START Given records

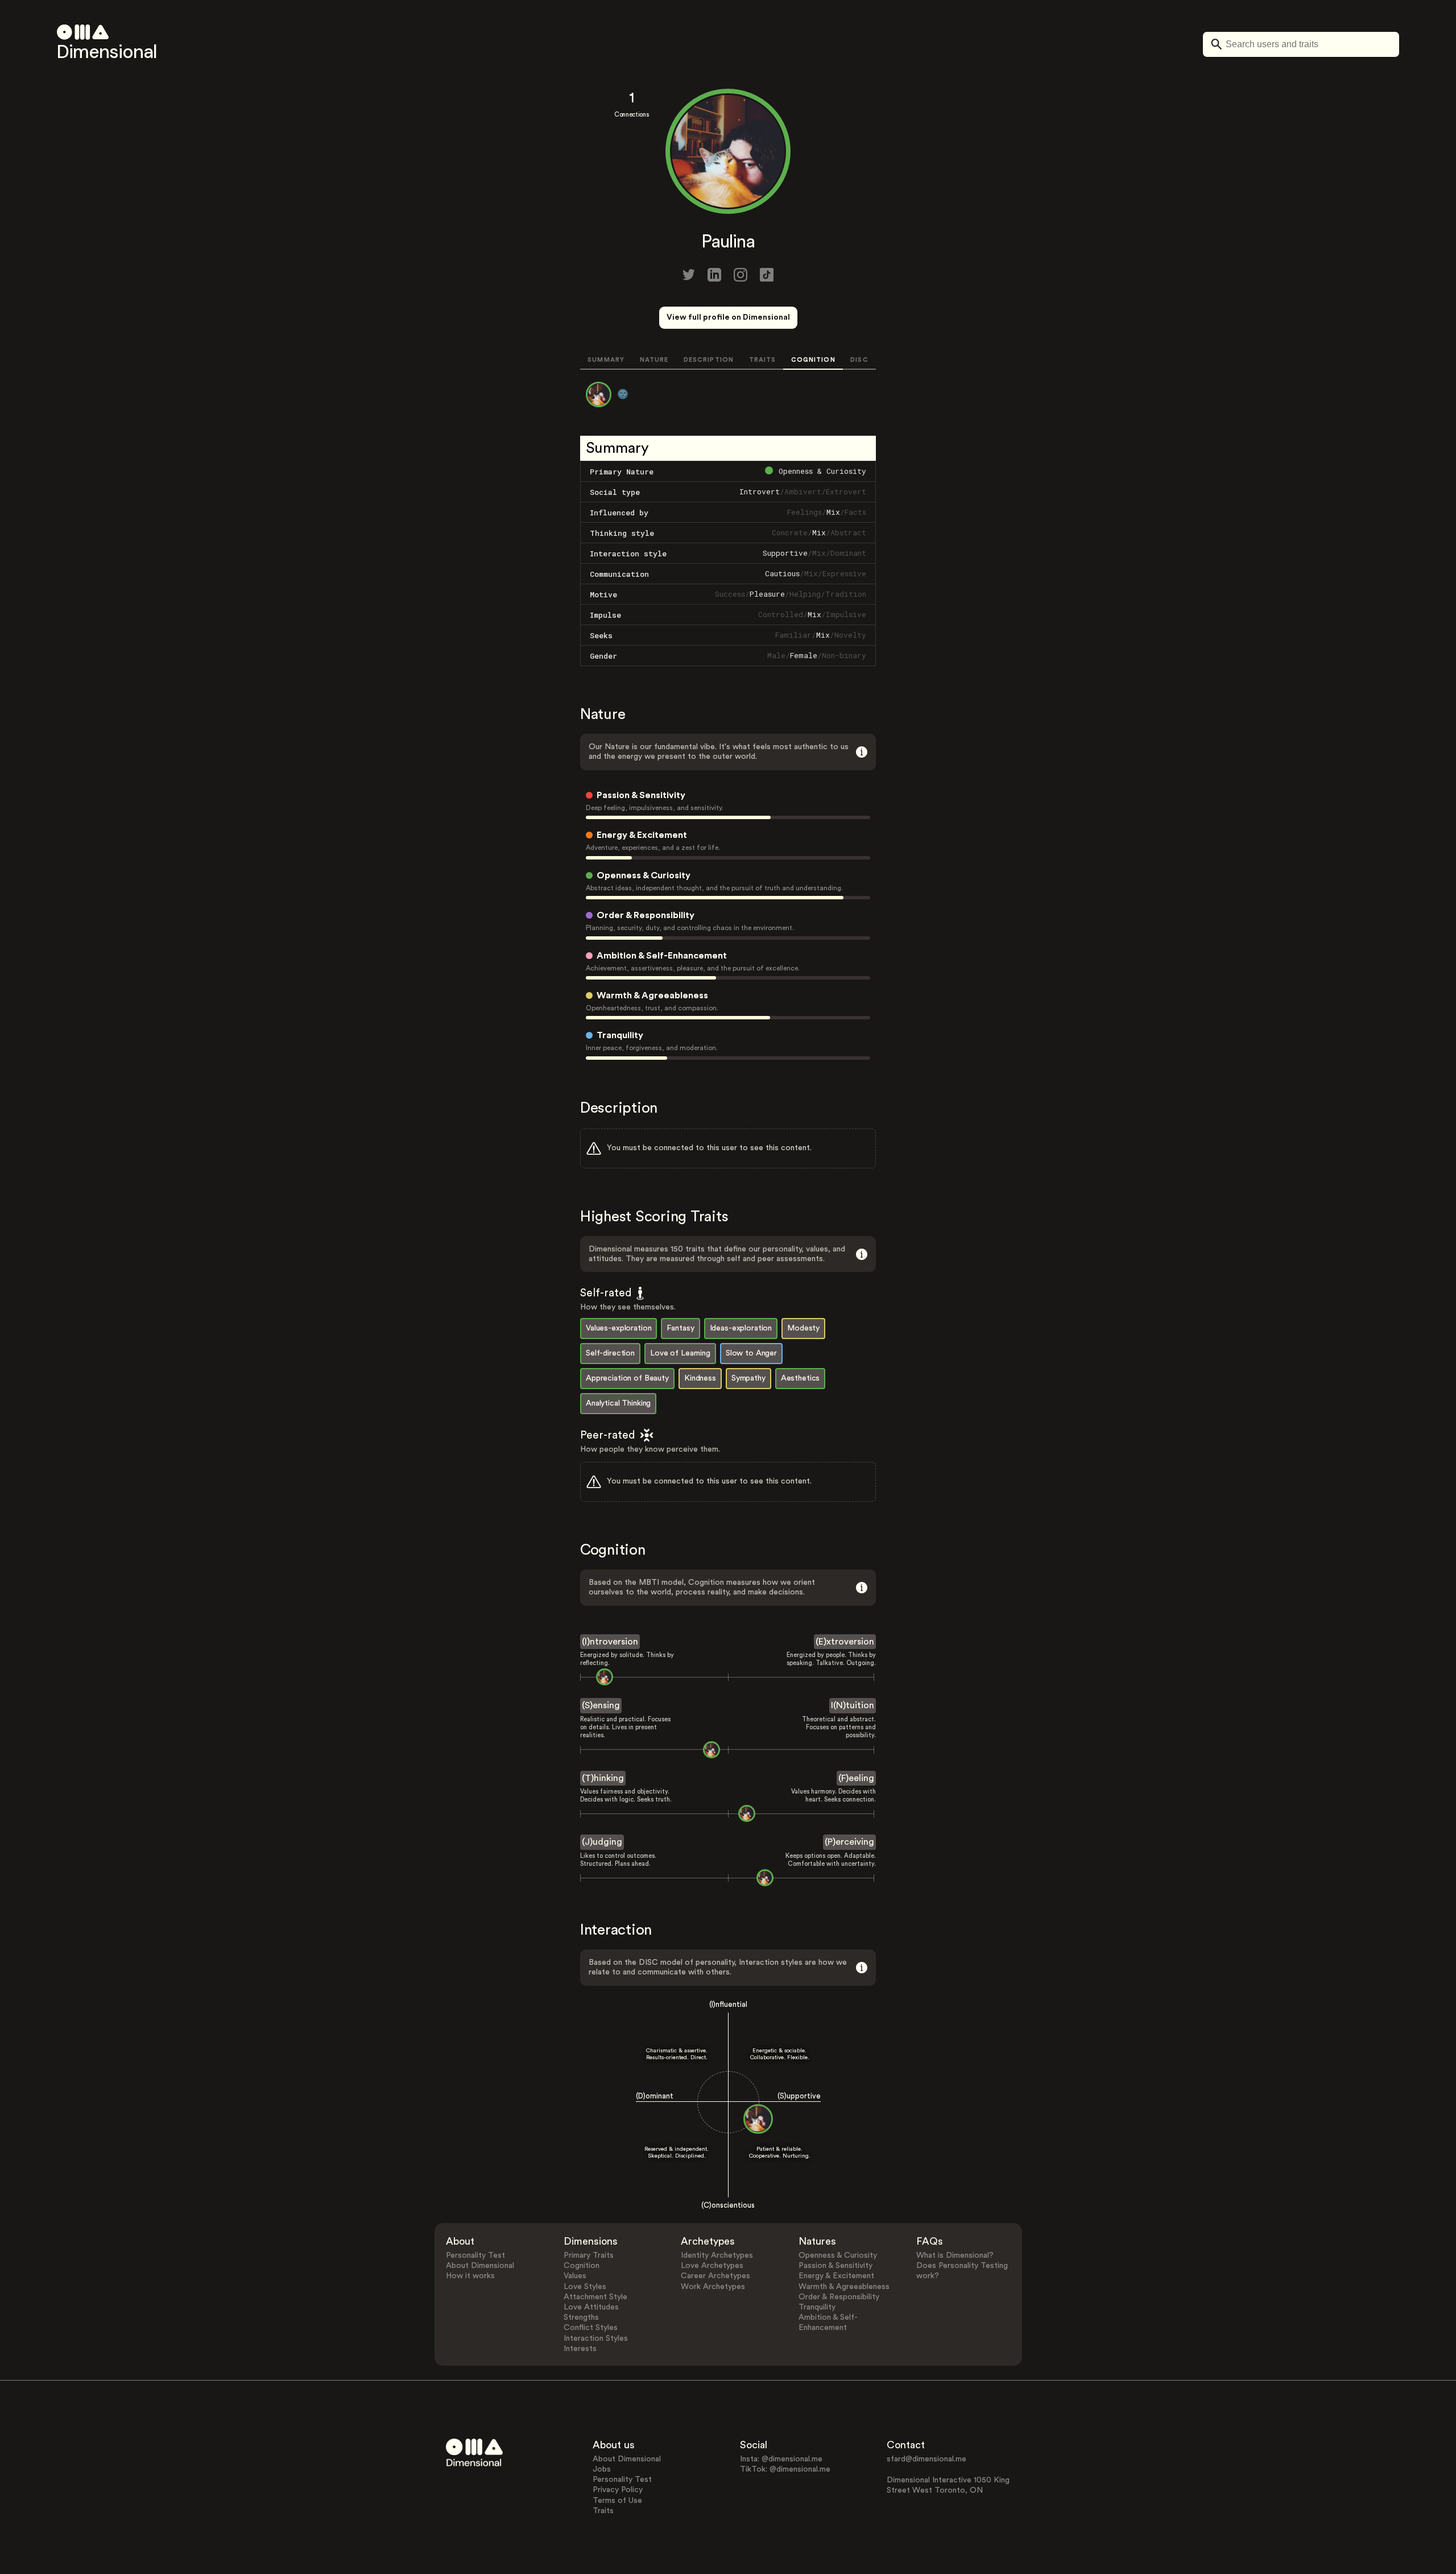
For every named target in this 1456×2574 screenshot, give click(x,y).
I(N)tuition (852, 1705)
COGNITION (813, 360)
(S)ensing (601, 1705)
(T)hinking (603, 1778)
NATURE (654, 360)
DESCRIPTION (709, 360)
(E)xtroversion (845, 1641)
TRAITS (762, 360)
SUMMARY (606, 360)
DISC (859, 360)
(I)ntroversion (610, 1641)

END Given records

● What is needed:
Output each record verbatim, but skip anything that is a picture.

● Your response:
For every named target in this 1456×2574 screenshot, give click(x,y).
I(N)tuition (852, 1705)
COGNITION (813, 360)
(S)ensing (601, 1705)
(T)hinking (603, 1778)
NATURE (654, 360)
DESCRIPTION (709, 360)
(E)xtroversion (845, 1641)
TRAITS (762, 360)
SUMMARY (606, 360)
DISC (859, 360)
(I)ntroversion (610, 1641)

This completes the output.